- [Exercise description] Pull out every line in the records that contains the word "tweet", matching its case exactly.

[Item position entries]
•••••
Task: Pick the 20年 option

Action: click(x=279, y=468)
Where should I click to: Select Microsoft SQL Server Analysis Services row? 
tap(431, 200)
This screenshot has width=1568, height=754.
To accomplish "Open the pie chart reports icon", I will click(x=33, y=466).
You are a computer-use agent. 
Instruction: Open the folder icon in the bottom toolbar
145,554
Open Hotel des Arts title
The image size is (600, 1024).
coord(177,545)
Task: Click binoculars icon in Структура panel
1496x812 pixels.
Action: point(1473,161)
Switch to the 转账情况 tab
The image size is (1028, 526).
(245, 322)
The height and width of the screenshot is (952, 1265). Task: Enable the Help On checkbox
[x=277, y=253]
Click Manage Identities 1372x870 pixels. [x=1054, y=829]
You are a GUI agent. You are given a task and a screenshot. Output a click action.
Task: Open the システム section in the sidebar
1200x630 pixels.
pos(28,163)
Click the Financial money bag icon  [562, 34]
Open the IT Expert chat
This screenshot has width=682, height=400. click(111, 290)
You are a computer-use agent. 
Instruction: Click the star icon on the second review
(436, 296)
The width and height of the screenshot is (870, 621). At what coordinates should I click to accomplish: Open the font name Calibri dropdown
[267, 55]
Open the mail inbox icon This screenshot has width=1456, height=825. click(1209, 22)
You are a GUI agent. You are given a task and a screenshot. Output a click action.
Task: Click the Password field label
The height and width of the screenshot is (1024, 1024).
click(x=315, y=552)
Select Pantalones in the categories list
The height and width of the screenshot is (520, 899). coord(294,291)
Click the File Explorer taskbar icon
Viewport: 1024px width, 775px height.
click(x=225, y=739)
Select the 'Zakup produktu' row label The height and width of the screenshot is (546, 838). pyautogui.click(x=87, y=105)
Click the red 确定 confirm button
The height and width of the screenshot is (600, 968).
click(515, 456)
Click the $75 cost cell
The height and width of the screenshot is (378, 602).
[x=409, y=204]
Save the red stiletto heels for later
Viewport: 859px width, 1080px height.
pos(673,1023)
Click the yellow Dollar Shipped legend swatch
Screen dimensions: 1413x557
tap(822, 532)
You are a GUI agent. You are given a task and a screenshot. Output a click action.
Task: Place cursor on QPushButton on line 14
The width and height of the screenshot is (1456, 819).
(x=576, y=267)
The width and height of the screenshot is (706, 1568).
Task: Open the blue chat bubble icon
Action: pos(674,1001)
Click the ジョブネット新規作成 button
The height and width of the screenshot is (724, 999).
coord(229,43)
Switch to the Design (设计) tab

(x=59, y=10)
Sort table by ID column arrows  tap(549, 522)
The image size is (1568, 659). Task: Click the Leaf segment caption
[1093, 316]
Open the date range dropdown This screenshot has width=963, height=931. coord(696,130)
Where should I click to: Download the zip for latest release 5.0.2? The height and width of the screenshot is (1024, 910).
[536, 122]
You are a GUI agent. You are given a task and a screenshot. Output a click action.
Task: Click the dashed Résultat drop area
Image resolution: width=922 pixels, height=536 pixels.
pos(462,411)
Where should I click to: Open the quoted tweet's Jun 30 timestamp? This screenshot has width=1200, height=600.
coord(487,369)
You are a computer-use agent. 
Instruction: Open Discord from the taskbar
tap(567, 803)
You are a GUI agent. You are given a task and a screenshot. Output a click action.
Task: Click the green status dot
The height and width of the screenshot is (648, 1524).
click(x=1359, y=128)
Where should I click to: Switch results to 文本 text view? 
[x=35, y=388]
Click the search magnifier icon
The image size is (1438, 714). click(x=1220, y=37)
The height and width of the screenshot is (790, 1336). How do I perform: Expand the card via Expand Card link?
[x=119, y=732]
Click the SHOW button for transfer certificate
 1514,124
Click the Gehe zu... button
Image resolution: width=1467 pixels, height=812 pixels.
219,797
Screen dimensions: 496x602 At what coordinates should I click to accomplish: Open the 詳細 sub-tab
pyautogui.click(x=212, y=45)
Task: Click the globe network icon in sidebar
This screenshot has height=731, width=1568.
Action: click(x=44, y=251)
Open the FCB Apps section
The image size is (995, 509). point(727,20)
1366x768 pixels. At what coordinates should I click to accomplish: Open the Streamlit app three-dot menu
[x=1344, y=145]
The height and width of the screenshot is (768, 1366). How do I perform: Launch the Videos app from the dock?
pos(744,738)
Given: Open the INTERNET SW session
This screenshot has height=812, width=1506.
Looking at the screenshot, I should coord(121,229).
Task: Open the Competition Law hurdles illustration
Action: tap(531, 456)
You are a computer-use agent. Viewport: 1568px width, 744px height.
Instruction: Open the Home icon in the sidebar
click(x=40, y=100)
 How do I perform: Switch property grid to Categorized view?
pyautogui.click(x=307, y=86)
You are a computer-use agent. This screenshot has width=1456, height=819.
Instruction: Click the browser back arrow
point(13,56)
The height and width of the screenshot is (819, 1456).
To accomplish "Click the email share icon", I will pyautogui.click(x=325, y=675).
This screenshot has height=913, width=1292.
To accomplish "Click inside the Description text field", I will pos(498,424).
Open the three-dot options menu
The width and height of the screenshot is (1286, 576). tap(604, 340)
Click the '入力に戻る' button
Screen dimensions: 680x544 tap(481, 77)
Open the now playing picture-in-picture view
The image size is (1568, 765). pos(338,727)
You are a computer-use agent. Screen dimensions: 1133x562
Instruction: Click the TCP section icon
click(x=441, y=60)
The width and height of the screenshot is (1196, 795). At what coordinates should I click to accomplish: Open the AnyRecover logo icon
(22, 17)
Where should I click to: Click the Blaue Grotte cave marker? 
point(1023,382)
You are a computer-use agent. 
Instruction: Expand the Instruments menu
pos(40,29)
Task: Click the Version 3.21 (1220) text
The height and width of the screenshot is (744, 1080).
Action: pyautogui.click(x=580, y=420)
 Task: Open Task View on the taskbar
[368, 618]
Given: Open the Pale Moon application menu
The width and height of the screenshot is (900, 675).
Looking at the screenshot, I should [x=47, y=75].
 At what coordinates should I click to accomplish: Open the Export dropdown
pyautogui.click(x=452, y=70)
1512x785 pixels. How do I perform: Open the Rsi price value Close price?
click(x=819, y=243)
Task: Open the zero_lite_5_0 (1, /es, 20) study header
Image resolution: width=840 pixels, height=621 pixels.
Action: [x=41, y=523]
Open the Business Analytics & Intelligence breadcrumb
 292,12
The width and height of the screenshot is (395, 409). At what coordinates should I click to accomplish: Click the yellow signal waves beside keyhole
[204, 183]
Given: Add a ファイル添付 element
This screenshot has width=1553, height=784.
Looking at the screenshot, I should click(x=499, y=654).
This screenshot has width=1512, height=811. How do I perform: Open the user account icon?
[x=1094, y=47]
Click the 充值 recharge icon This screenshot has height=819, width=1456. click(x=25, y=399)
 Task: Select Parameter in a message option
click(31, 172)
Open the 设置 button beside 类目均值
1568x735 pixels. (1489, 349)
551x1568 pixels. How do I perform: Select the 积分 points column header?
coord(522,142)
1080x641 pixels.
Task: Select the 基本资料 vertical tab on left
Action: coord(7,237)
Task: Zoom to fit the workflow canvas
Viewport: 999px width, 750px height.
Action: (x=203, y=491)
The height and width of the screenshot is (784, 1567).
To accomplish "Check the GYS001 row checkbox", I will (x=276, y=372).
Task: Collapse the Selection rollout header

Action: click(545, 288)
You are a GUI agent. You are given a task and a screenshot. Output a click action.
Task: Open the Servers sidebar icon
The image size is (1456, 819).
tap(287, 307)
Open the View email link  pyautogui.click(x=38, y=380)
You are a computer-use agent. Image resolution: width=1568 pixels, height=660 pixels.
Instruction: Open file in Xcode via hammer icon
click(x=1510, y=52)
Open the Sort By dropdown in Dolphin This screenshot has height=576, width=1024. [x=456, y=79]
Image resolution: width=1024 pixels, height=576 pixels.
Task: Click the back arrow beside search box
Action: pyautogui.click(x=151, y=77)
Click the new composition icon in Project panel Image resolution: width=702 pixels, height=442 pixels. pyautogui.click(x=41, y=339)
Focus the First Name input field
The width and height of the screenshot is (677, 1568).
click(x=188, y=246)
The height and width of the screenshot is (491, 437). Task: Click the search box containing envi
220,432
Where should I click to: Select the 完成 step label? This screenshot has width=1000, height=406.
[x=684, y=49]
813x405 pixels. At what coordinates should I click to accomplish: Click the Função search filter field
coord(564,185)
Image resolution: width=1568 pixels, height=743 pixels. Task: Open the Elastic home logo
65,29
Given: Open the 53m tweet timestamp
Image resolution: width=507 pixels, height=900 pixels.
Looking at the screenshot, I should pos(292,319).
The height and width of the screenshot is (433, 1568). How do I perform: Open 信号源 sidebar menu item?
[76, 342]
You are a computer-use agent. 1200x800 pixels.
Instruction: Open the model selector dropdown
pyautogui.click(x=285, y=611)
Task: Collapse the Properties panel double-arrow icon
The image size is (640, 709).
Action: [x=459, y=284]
•••••
- [Result of the task]
Where should I click to: Open the quoted tweet's Jun 30 timestamp? This screenshot has width=1200, height=600.
Given: Open the 53m tweet timestamp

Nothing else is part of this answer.